Más allá de los incidentes, la movilización logró algo que pocas expresiones recientes habían conseguido: colocar en la agenda pública la idea de que existe una inconformidad social que atraviesa generaciones y que no se siente representada ni por el gobierno ni por la oposición tradicional. Durante días, el debate giró en torno a si se trataba de un movimiento genuino o de una protesta manipulada, pero el mensaje central –el malestar social– ya había quedado expuesto.
La presión ejercida por Generación Z no se tradujo en concesiones políticas concretas, pero sí obligó al gobierno de Morena a reaccionar. Desde el discurso oficial se optó por deslegitimar la movilización, cuestionar su origen y subrayar la presencia de actores externos o intereses políticos detrás de las convocatorias. Esa estrategia, combinada con operativos de contención y la detención de algunos participantes, tuvo un efecto inmediato: las siguientes convocatorias perdieron fuerza y capacidad de movilización.
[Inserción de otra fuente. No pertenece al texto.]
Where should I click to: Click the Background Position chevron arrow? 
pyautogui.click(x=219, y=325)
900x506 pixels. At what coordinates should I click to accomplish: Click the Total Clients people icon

Para diciembre de 2025, las marchas asociadas al movimiento ya reunían a cientos y no a miles de personas. La dispersión de demandas, la ausencia de liderazgos claros y el temor a nuevas confrontaciones contribuyeron a un repliegue que fue evidente al cierre del año. La pregunta entonces dejó de ser cuándo volverían a marchar y pasó a ser si el movimiento había sido neutralizado.
Al inicio de 2026, Generación Z se encuentra en una etapa de redefinición. No ha desaparecido del todo, pero tampoco ha logrado consolidarse como una fuerza organizada y permanente. En redes sociales persiste el discurso crítico, pero la calle, que fue su principal escenario, ya no responde con la misma intensidad. Para algunos, el gobierno logró disgregar un movimiento emergente antes de que madurara; para otros, lo que ocurrió fue el desgaste natural de una protesta sin estructura ni objetivos precisos.
Analistas en movimientos sociales y comunicación política coinciden en que el fenómeno fue más una explosión de inconformidad que un proyecto político articulado. Andrea Samaniego, académica de la UNAM, ha señalado que la falta de una agenda concreta y de mecanismos internos de organización impidió que el movimiento trascendiera la protesta inicial. En la misma línea, el politólogo Sergio Aguayo ha advertido que sin liderazgo ni demandas claras, los movimientos sociales tienden a diluirse frente a la presión del Estado y el paso del tiempo.
Así, Generación Z dejó una huella breve pero significativa. No cambió políticas públicas ni alteró el equilibrio político, pero sí evidenció que el malestar social sigue latente y que una parte de la juventud mexicana no se siente representada por el proyecto en el poder. Su futuro es incierto, pero su aparición ya quedó registrada como una señal de alerta en un país donde la inconformidad busca, una y otra vez, nuevas formas de expresarse.